§ REQUIREMENT
Quote only the lines that start at the line with "The width and" and run to the end of the entries; omit the pictures.

(Stored data entries)
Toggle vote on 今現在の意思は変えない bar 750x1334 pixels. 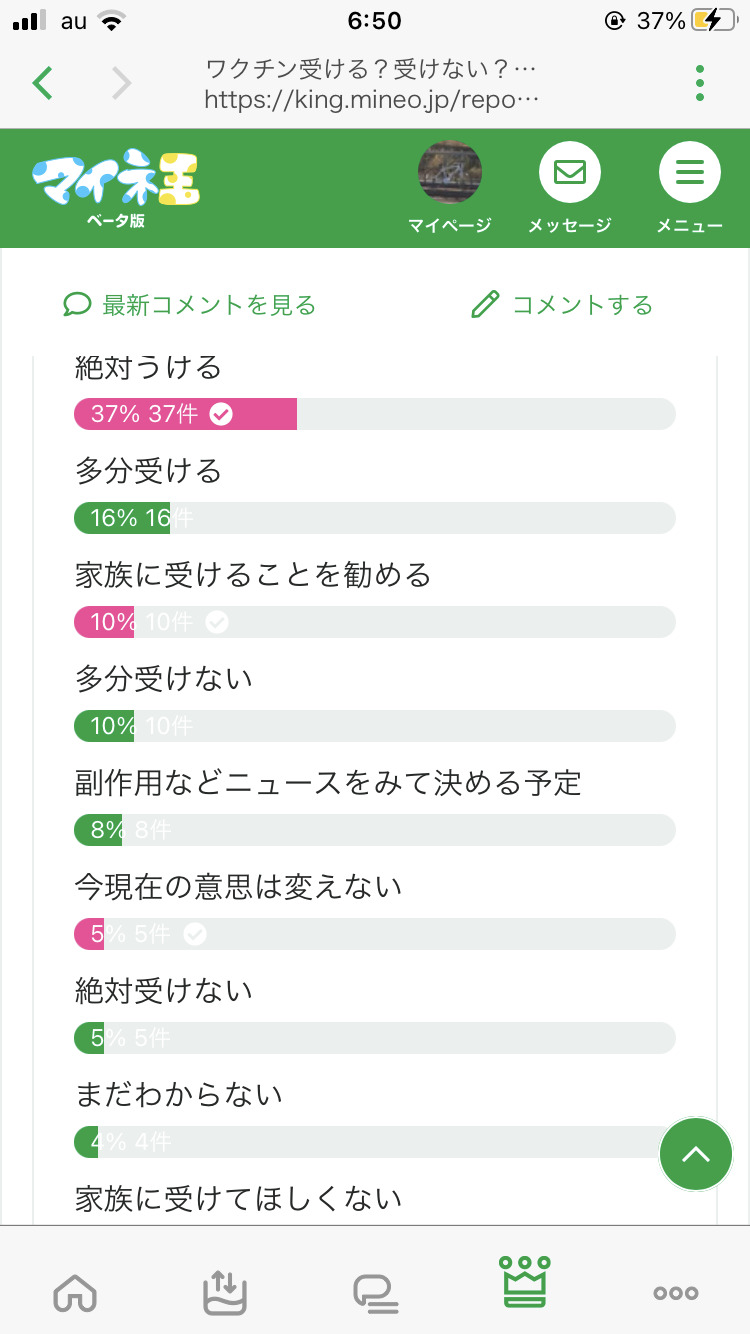374,934
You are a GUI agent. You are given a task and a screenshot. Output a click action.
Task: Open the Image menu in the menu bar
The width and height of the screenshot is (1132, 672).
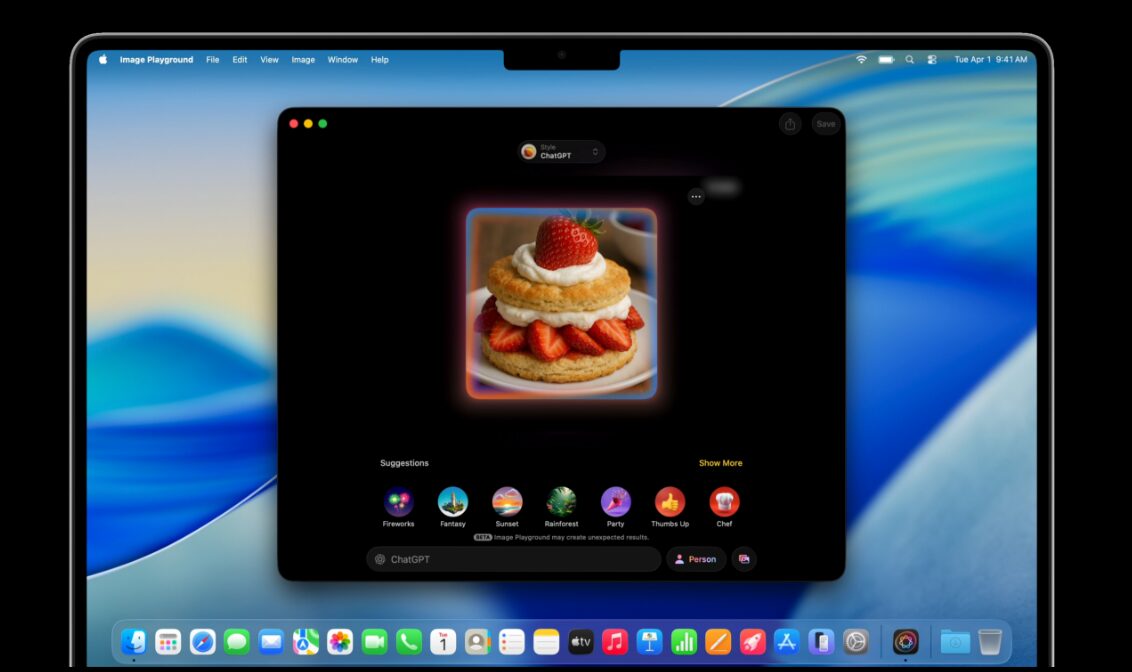(x=303, y=59)
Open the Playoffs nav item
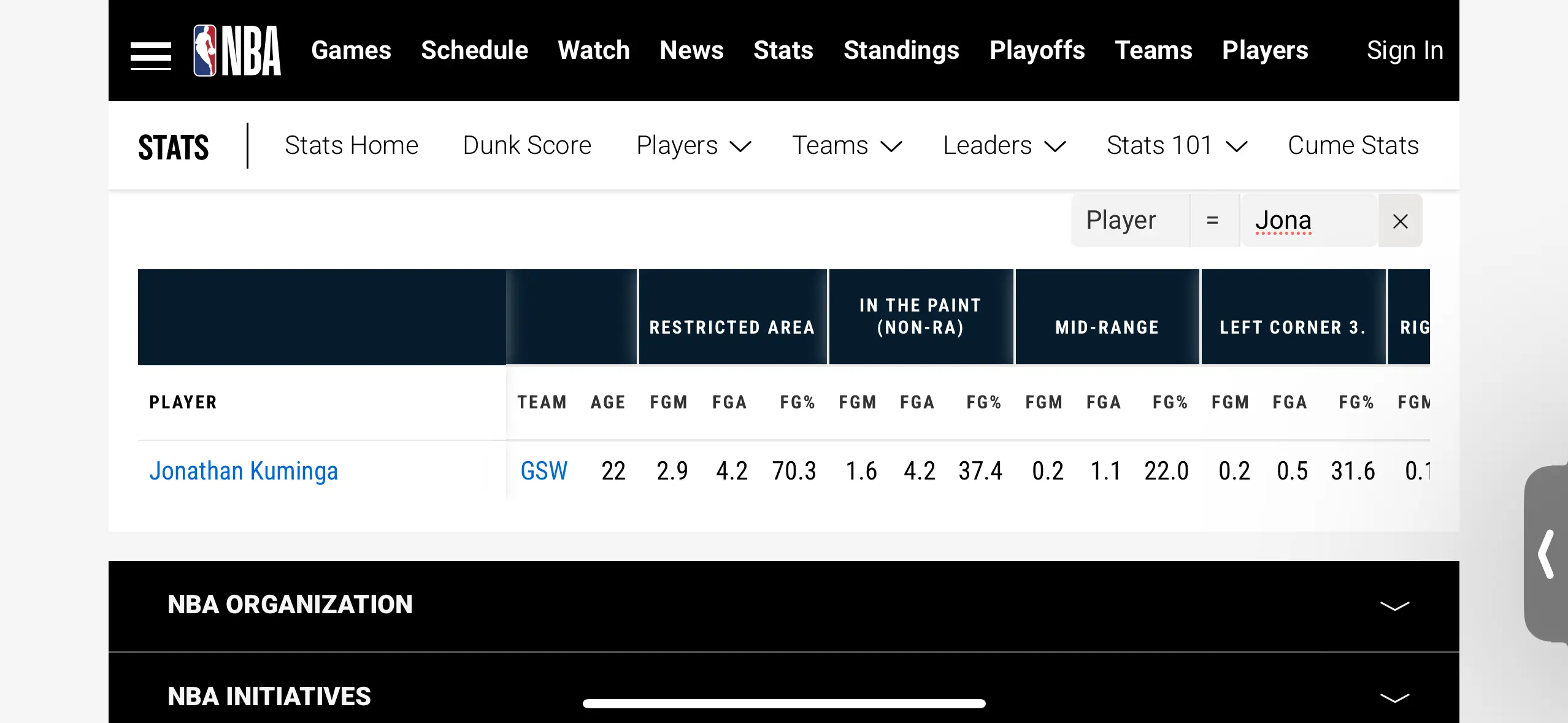The height and width of the screenshot is (723, 1568). coord(1037,50)

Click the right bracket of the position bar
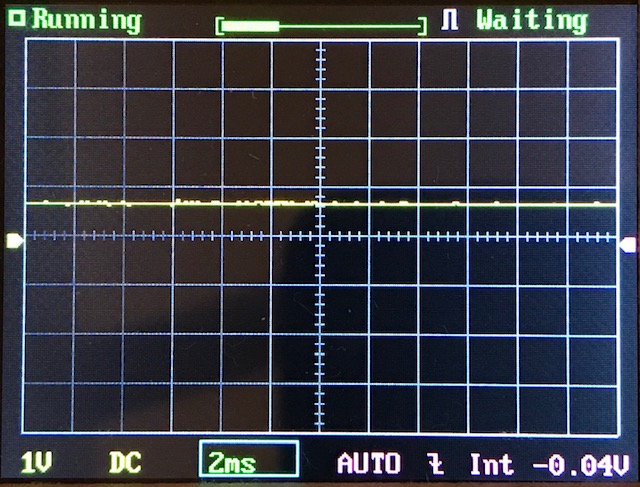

§ SOLUTION BELOW
The width and height of the screenshot is (1132, 672).
(x=303, y=59)
Open the Playoffs nav item
The height and width of the screenshot is (723, 1568). coord(1037,50)

Click the right bracket of the position bar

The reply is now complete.